┌─ Information supplied

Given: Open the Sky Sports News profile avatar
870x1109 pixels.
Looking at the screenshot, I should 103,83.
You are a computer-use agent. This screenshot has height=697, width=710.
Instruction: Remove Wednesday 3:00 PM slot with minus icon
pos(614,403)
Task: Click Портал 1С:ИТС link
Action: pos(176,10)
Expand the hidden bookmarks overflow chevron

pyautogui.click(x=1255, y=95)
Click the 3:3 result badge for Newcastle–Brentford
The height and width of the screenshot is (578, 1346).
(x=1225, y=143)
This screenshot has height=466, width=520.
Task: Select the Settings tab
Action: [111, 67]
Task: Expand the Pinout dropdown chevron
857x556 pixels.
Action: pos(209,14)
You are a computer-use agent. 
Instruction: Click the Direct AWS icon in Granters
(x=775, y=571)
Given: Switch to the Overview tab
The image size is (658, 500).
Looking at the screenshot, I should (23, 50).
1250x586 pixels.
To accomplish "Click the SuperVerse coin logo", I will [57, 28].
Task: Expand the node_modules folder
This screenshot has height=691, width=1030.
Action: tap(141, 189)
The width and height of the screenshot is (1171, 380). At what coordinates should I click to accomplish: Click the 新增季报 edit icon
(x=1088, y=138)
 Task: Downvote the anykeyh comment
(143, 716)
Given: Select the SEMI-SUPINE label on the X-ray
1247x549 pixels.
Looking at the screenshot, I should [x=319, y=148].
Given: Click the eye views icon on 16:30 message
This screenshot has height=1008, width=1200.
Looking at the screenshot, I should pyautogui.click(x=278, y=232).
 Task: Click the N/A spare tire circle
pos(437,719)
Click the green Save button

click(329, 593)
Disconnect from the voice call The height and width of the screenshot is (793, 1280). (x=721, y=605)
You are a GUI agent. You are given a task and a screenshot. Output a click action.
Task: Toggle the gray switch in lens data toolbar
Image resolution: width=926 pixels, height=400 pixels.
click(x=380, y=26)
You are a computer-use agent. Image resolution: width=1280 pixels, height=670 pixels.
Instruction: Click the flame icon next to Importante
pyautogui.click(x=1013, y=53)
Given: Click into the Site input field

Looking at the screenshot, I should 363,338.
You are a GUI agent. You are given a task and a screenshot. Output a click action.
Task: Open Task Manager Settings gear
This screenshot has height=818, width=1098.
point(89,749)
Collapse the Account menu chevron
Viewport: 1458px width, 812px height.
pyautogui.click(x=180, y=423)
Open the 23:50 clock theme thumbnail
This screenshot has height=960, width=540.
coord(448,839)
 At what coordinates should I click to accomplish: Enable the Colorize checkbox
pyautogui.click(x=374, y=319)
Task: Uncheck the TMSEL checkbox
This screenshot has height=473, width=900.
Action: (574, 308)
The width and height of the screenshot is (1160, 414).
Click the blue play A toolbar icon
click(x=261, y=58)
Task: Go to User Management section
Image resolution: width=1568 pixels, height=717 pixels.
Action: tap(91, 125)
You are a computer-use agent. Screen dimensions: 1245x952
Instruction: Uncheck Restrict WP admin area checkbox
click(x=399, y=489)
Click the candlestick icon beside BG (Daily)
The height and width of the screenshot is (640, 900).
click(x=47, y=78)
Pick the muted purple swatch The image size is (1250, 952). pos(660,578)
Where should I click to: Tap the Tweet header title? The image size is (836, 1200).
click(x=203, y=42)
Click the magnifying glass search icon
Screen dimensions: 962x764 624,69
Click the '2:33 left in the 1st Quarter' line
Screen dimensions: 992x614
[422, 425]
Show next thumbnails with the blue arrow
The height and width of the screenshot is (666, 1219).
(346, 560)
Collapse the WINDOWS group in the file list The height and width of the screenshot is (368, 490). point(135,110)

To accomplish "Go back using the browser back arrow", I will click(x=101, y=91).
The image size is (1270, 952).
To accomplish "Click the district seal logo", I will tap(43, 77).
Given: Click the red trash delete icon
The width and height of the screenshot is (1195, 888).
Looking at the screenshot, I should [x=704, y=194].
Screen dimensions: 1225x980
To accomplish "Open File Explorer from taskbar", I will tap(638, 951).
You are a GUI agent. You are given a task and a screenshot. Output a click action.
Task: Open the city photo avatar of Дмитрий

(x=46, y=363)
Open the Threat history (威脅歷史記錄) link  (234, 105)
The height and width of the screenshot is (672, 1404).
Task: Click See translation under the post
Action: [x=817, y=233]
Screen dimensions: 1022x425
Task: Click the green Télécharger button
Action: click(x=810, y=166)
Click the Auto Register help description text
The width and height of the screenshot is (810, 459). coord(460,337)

└─

▶ Task requirements:
Retype all the records above without changing a word.

▶ Solution:
Given: Open the Sky Sports News profile avatar
870x1109 pixels.
Looking at the screenshot, I should 103,83.
You are a computer-use agent. This screenshot has height=697, width=710.
Instruction: Remove Wednesday 3:00 PM slot with minus icon
pos(614,403)
Task: Click Портал 1С:ИТС link
Action: pos(176,10)
Expand the hidden bookmarks overflow chevron

pyautogui.click(x=1255, y=95)
Click the 3:3 result badge for Newcastle–Brentford
The height and width of the screenshot is (578, 1346).
(x=1225, y=143)
This screenshot has height=466, width=520.
Task: Select the Settings tab
Action: [111, 67]
Task: Expand the Pinout dropdown chevron
857x556 pixels.
Action: pos(209,14)
You are a computer-use agent. 
Instruction: Click the Direct AWS icon in Granters
(x=775, y=571)
Given: Switch to the Overview tab
The image size is (658, 500).
Looking at the screenshot, I should (23, 50).
1250x586 pixels.
To accomplish "Click the SuperVerse coin logo", I will [57, 28].
Task: Expand the node_modules folder
This screenshot has height=691, width=1030.
Action: tap(141, 189)
The width and height of the screenshot is (1171, 380). At what coordinates should I click to accomplish: Click the 新增季报 edit icon
(x=1088, y=138)
 Task: Downvote the anykeyh comment
(143, 716)
Given: Select the SEMI-SUPINE label on the X-ray
1247x549 pixels.
Looking at the screenshot, I should [x=319, y=148].
Given: Click the eye views icon on 16:30 message
This screenshot has height=1008, width=1200.
Looking at the screenshot, I should pyautogui.click(x=278, y=232).
 Task: Click the N/A spare tire circle
pos(437,719)
Click the green Save button

click(329, 593)
Disconnect from the voice call The height and width of the screenshot is (793, 1280). (x=721, y=605)
You are a GUI agent. You are given a task and a screenshot. Output a click action.
Task: Toggle the gray switch in lens data toolbar
Image resolution: width=926 pixels, height=400 pixels.
click(x=380, y=26)
You are a computer-use agent. Image resolution: width=1280 pixels, height=670 pixels.
Instruction: Click the flame icon next to Importante
pyautogui.click(x=1013, y=53)
Given: Click into the Site input field

Looking at the screenshot, I should 363,338.
You are a GUI agent. You are given a task and a screenshot. Output a click action.
Task: Open Task Manager Settings gear
This screenshot has height=818, width=1098.
point(89,749)
Collapse the Account menu chevron
Viewport: 1458px width, 812px height.
pyautogui.click(x=180, y=423)
Open the 23:50 clock theme thumbnail
This screenshot has height=960, width=540.
coord(448,839)
 At what coordinates should I click to accomplish: Enable the Colorize checkbox
pyautogui.click(x=374, y=319)
Task: Uncheck the TMSEL checkbox
This screenshot has height=473, width=900.
Action: (574, 308)
The width and height of the screenshot is (1160, 414).
Click the blue play A toolbar icon
click(x=261, y=58)
Task: Go to User Management section
Image resolution: width=1568 pixels, height=717 pixels.
Action: tap(91, 125)
You are a computer-use agent. Screen dimensions: 1245x952
Instruction: Uncheck Restrict WP admin area checkbox
click(x=399, y=489)
Click the candlestick icon beside BG (Daily)
The height and width of the screenshot is (640, 900).
click(x=47, y=78)
Pick the muted purple swatch The image size is (1250, 952). pos(660,578)
Where should I click to: Tap the Tweet header title? The image size is (836, 1200).
click(x=203, y=42)
Click the magnifying glass search icon
Screen dimensions: 962x764 624,69
Click the '2:33 left in the 1st Quarter' line
Screen dimensions: 992x614
[422, 425]
Show next thumbnails with the blue arrow
The height and width of the screenshot is (666, 1219).
(346, 560)
Collapse the WINDOWS group in the file list The height and width of the screenshot is (368, 490). point(135,110)

To accomplish "Go back using the browser back arrow", I will click(x=101, y=91).
The image size is (1270, 952).
To accomplish "Click the district seal logo", I will tap(43, 77).
Given: Click the red trash delete icon
The width and height of the screenshot is (1195, 888).
Looking at the screenshot, I should [x=704, y=194].
Screen dimensions: 1225x980
To accomplish "Open File Explorer from taskbar", I will tap(638, 951).
You are a GUI agent. You are given a task and a screenshot. Output a click action.
Task: Open the city photo avatar of Дмитрий

(x=46, y=363)
Open the Threat history (威脅歷史記錄) link  (234, 105)
The height and width of the screenshot is (672, 1404).
Task: Click See translation under the post
Action: [x=817, y=233]
Screen dimensions: 1022x425
Task: Click the green Télécharger button
Action: click(x=810, y=166)
Click the Auto Register help description text
The width and height of the screenshot is (810, 459). coord(460,337)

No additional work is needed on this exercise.